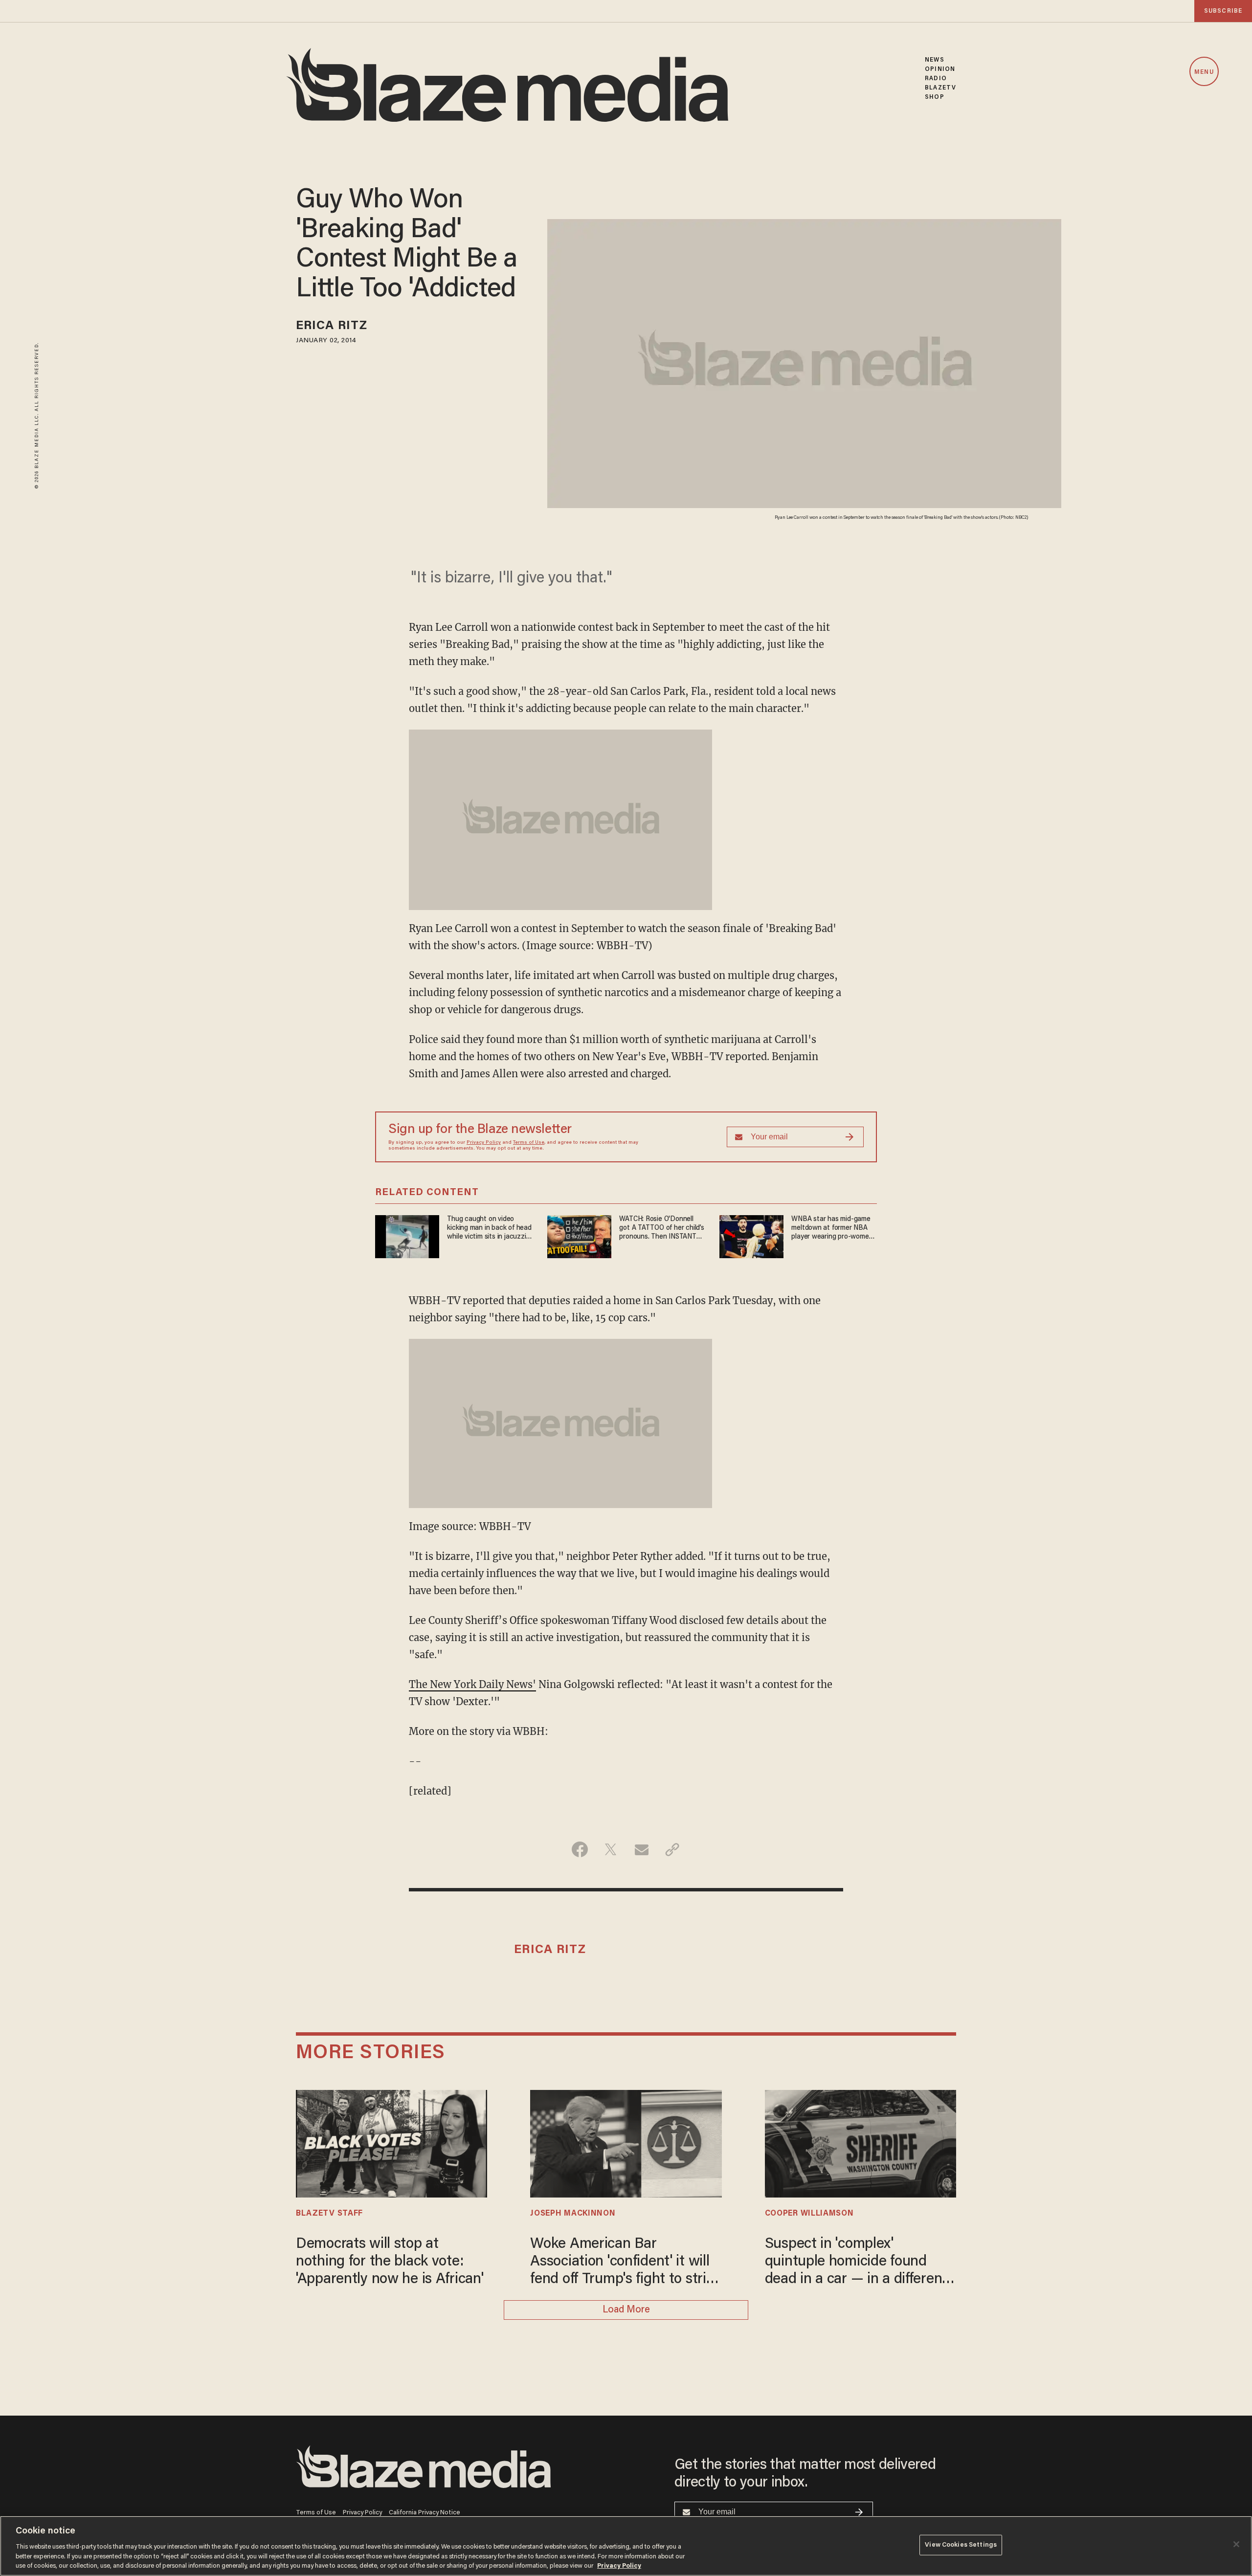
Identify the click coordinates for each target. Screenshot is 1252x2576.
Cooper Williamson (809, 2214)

...

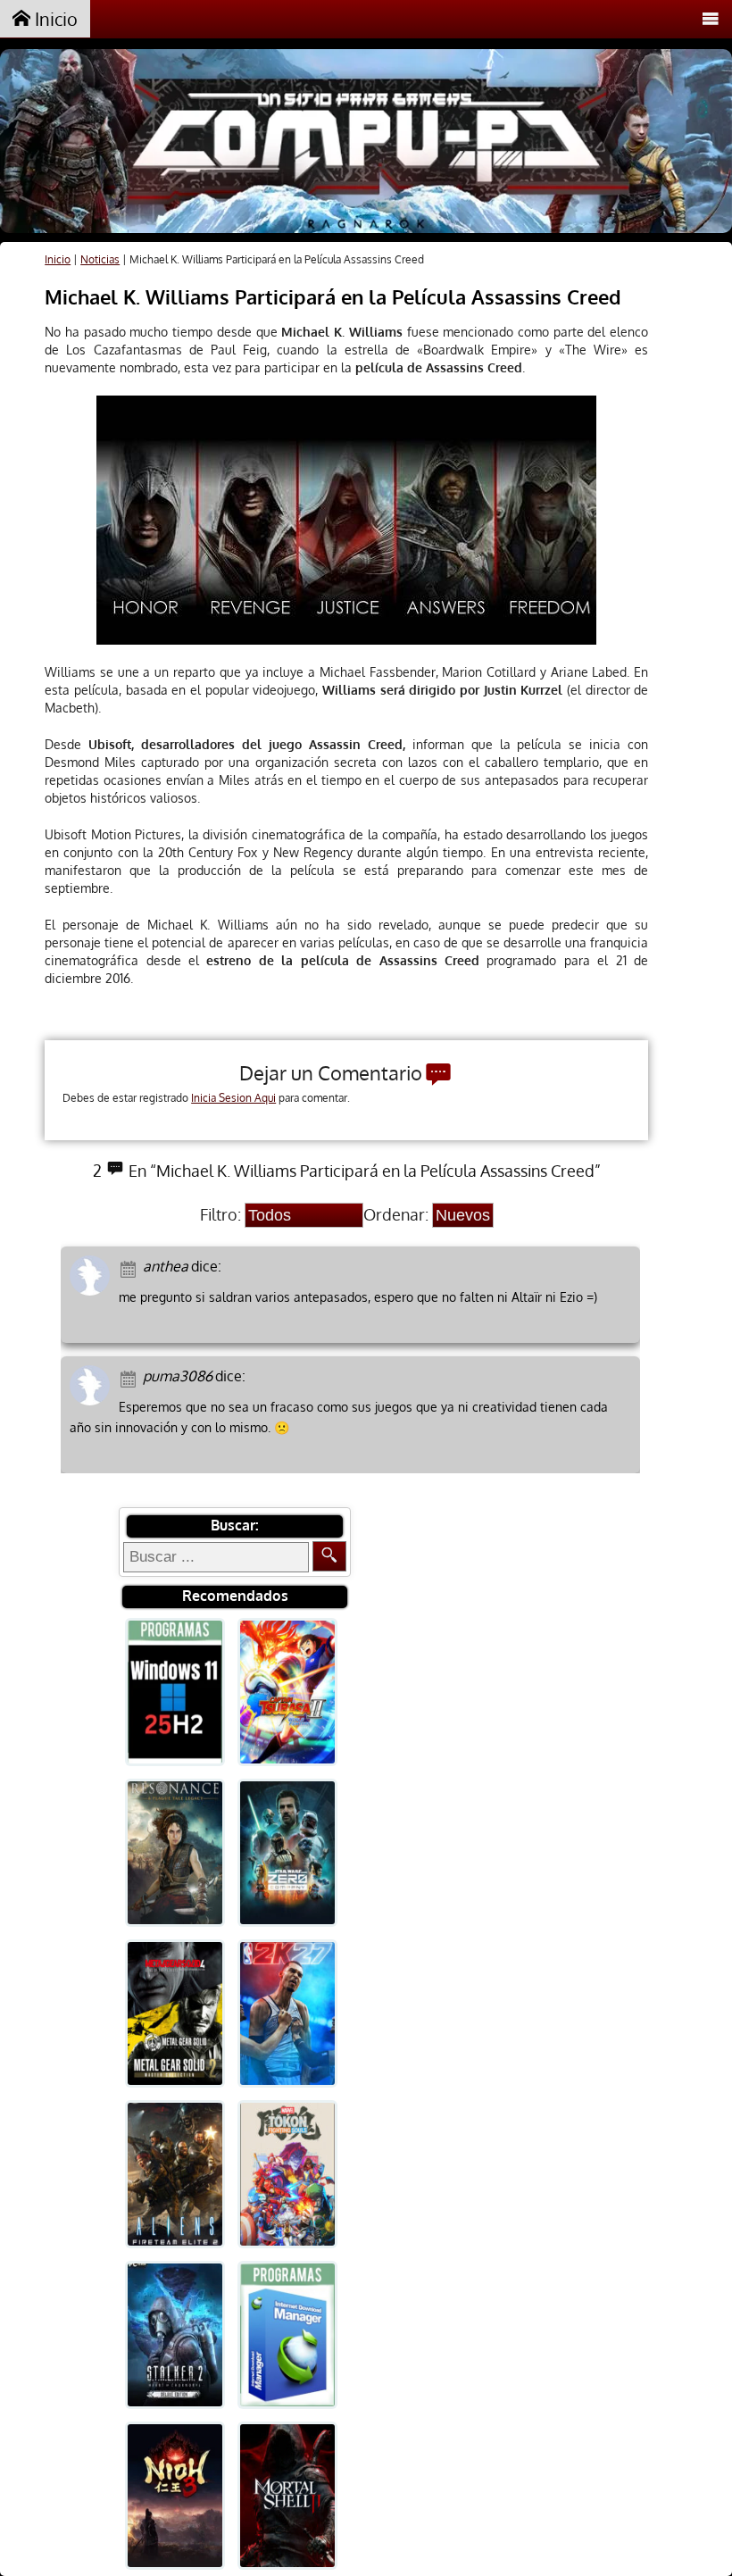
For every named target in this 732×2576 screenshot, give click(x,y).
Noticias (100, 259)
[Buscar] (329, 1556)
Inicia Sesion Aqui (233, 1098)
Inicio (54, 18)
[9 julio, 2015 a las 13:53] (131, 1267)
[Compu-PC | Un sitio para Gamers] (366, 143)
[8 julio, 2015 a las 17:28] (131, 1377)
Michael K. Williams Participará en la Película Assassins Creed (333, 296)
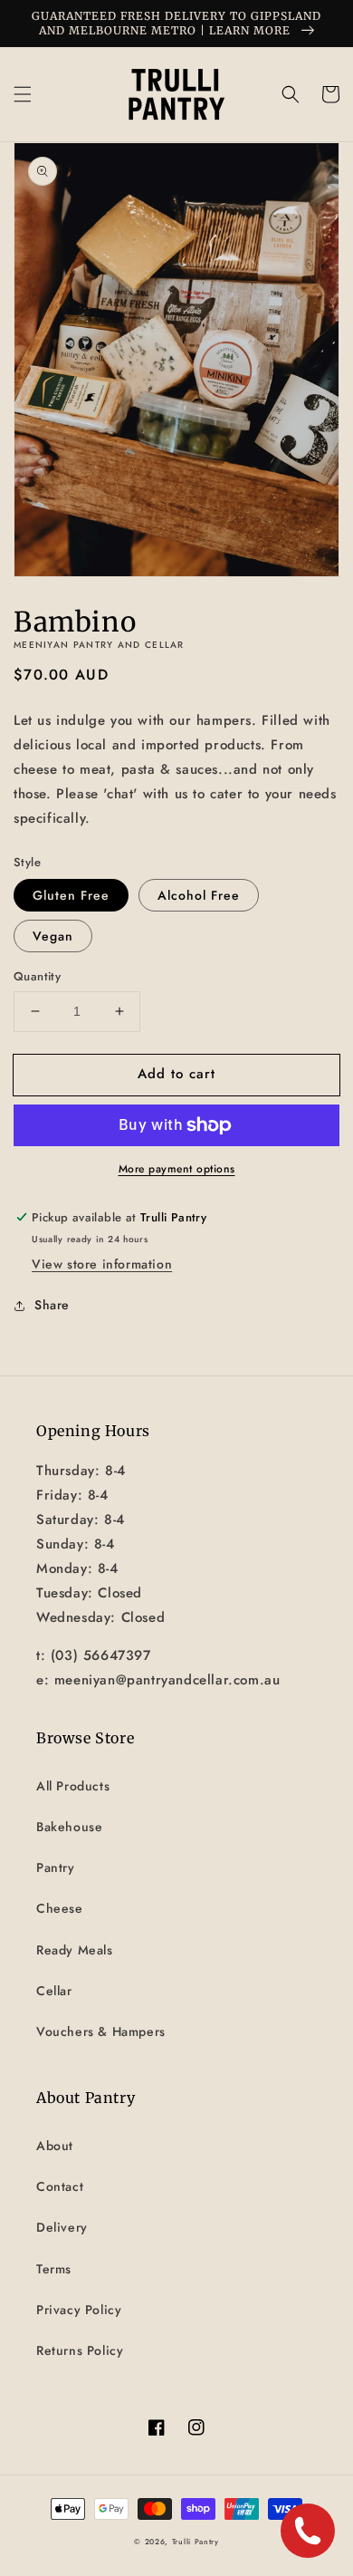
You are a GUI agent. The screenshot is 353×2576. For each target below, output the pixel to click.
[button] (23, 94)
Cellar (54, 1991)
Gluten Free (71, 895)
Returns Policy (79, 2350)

What is needed
When a line above includes the word "target", please list that line.

Task result
Identify the click coordinates for each target. Screenshot is 1252x2576.
For every named target in this 732×2576 screenshot, give click(x,y).
You are a GUI agent. The screenshot is 353×2576. For each target below, output the pixel to click.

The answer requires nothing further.